234
Views
0
CrossRef citations to date
0
Altmetric
Nose/Sinus

Assessing unknown potential—quality and limitations of different large language models in the field of otorhinolaryngology

ORCID Icon, , , , , , , , , , & ORCID Icon show all
Pages 237-242 | Received 16 Apr 2024, Accepted 03 May 2024, Published online: 23 May 2024
 

Abstract

Background

Large Language Models (LLMs) might offer a solution for the lack of trained health personnel, particularly in low- and middle-income countries. However, their strengths and weaknesses remain unclear.

Aims/objectives

Here we benchmark different LLMs (Bard 2023.07.13, Claude 2, ChatGPT 4) against six consultants in otorhinolaryngology (ORL).

Material and methods

Case-based questions were extracted from literature and German state examinations. Answers from Bard 2023.07.13, Claude 2, ChatGPT 4, and six ORL consultants were rated blindly on a 6-point Likert-scale for medical adequacy, comprehensibility, coherence, and conciseness. Given answers were compared to validated answers and evaluated for hazards. A modified Turing test was performed and character counts were compared.

# Prompt
According to the abstract above, how many otorhinolaryngology consultants were the language models benchmarked against?

# Excerpted records
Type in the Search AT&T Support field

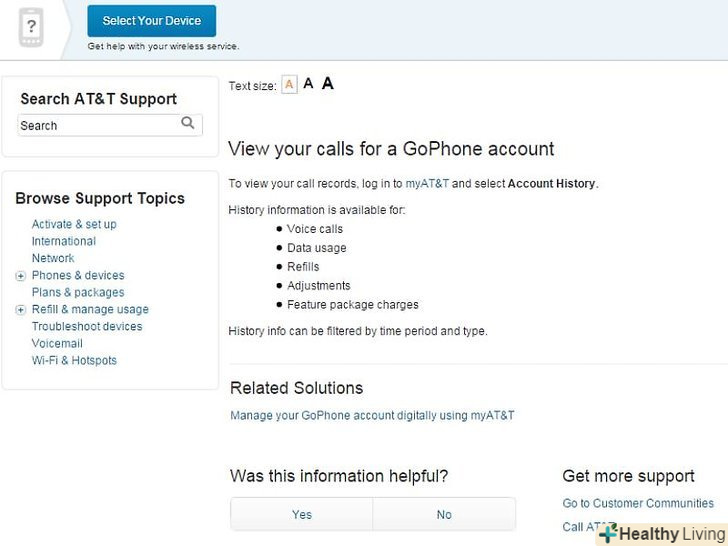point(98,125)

---

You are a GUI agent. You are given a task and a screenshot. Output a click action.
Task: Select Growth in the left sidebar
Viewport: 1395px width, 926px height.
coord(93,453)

# Result of this exercise
Six consultants.